Apart from all the inevitable questions there must be about what the directors are actually paid for, and how come they aren’t all fired, there is a more fundamental question: if it took Sarbanes Oxley to flush out all these internal control weaknesses, what would be happening without it?

There is, apparently, a growing complaint movement from boards and directors about the requirements of Sarbanes – but it seems to me that Sarbanes didn’t come a moment too soon.

Compliance, terrorism the board drivers

Tuesday, December 7th, 2004

It is clear, from market activity and recent surveys, that the two highest profile threats driving boards to pay real attention to information security today are punitive regulatory action for non-compliance and terrorist activity. If boards were to do effective risk assessments, however, they might find that these threats both fall into the ‘high impact, low probability’ category. Yes, it’s good news that the Director General of MI5 is encouraging business to ‘broaden [its] thinking about security issues.’ It’s good news that product vendors are getting senior management attention with slogans such as “Pay lip service to compliance and kiss your job goodbye”.

However, it’s the more boring, mundane threats that are really costing businesses – both financially and reputationally. While there is no standard methodology for estimating the cost of an information security incident, survey after survey reports businesses admitting to their occurrence and, in the case of the authoritative CSI/FBI survey (carried out amongst the CSI’s supposedly security conscious member firms), admitting to an average cost per incident of nearly $2 million – and this excluding the cost of any reputational damage.

This, to any business, is real money – and the cost of avoiding these losses is usually less than the cost of the losses themselves.
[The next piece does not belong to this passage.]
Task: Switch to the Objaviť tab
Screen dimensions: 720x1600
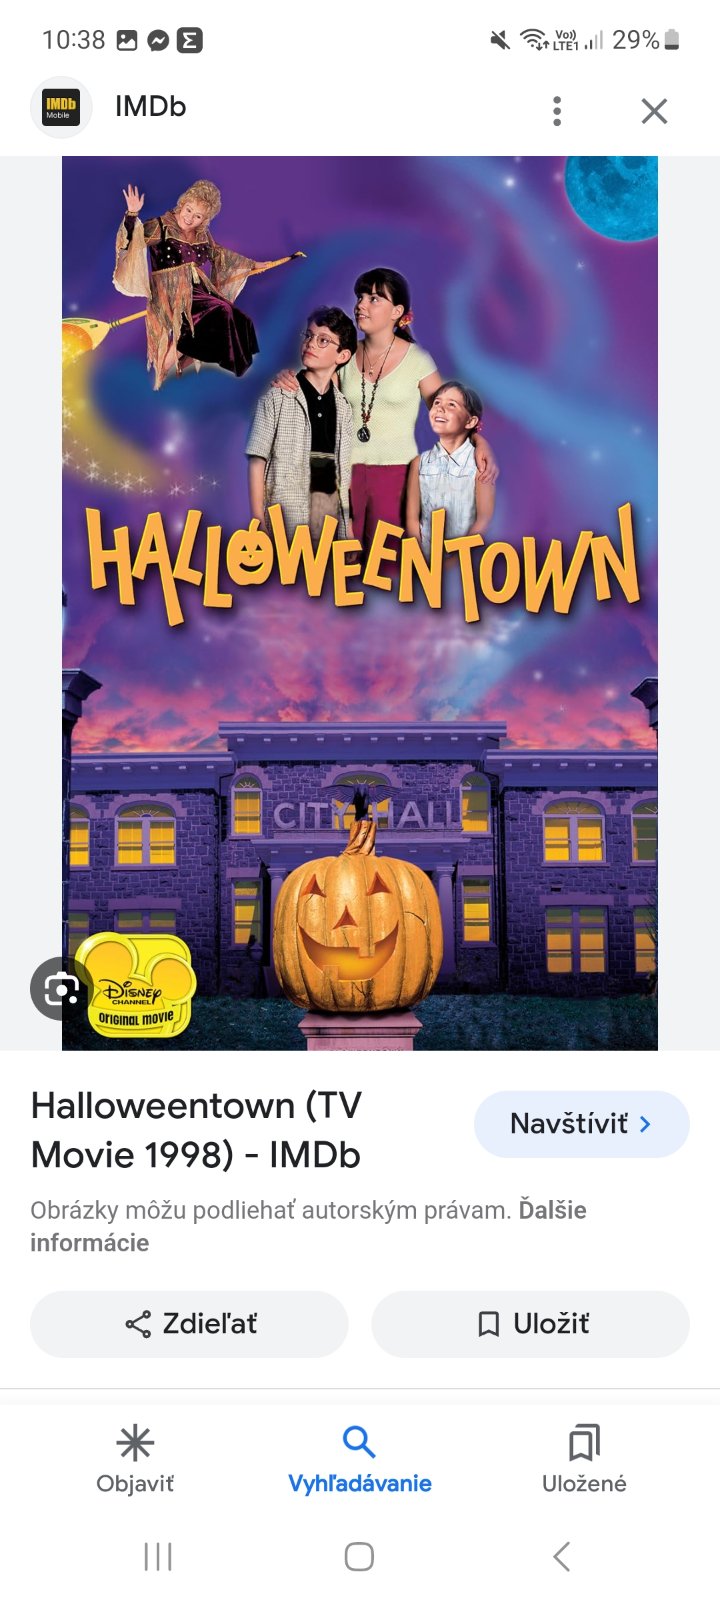Action: point(135,1460)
Boards would be better advised – and shareholders better served – if they implemented comprehensive risk assessment methodologies that if they simply responded to high profile newspaper and government scare mongering.

CCOs – do you need one?

Monday, December 6th, 2004

35% of Global 2000 companies now have a Chief Compliance Officer – and not all of these companies are in the financial sector. The weight of compliance legislation (particularly Sarbanes Oxley, Corporate Governance codes around the world, Privacy regulations, etc) the workload faced by the audit committee and by the CFO are, between them, encouraging a number of major organisations to appoint a Chief Compliance Officer. The question is: is this role really going to make a difference, or is it simply going to create more confusion inside organisations?

The issue is that, today, compliance fundamentally depends on technology and has significant financial involvement – from reporting through to costs. Already, on balance, CEOs and CIOs are failing to communicate. The CCO will have to communicate with the CEO, the CIO, the CFO, the audit committee and the IT governance committee (if there is one) – and will need substantial legal expertise to boot. If the CCO can effectively co-ordinate all these business functions, then there is a possibility that compliance will actually be improved – if not, the CCO will simply add to bureaucracy and inefficiency, without any significant improvement in the information security posture of the organisation.
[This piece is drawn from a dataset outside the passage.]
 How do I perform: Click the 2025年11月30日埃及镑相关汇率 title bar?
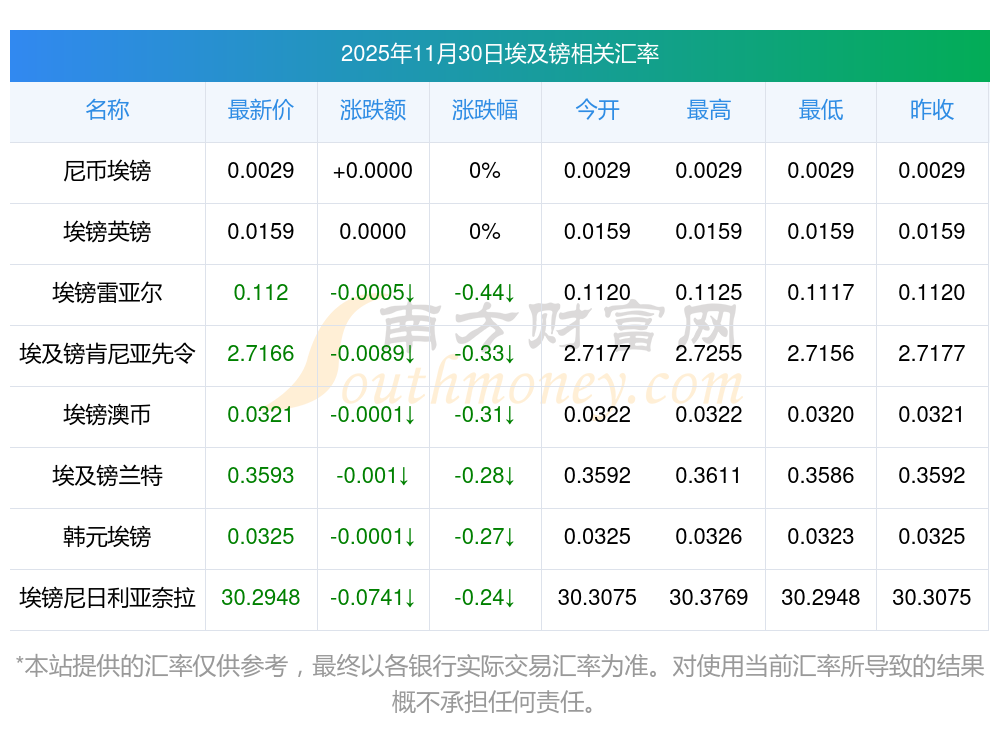[500, 54]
What future is there for the IT Security department?

Wednesday, November 10th, 2004

There is an argument that IT security departments are so hard at work dealing with yesterday’s threats that they’re deeply incapable of reacting effectively to the developing threats and vulnerabilities that are inevitable as businesses push the frontiers of digital working and communication.
Certainly, IT departments and boards of directors don’t really understand one another and IT (and especially IT security) is all too often seen as a barrier rather than as a business enabler. The huge efforts and investment going into compliance computing (around both privacy and financial/operational reporting) can only increase the extent to which IT is seen as a barrier to the deployment of a cost-effective, flexible, business-centric IT infrastructure.
We need to develop a different approach – one which deals with risks and vulnerabilities – but which enables the organisation to compete flexibly and fast – we might call it real-world security.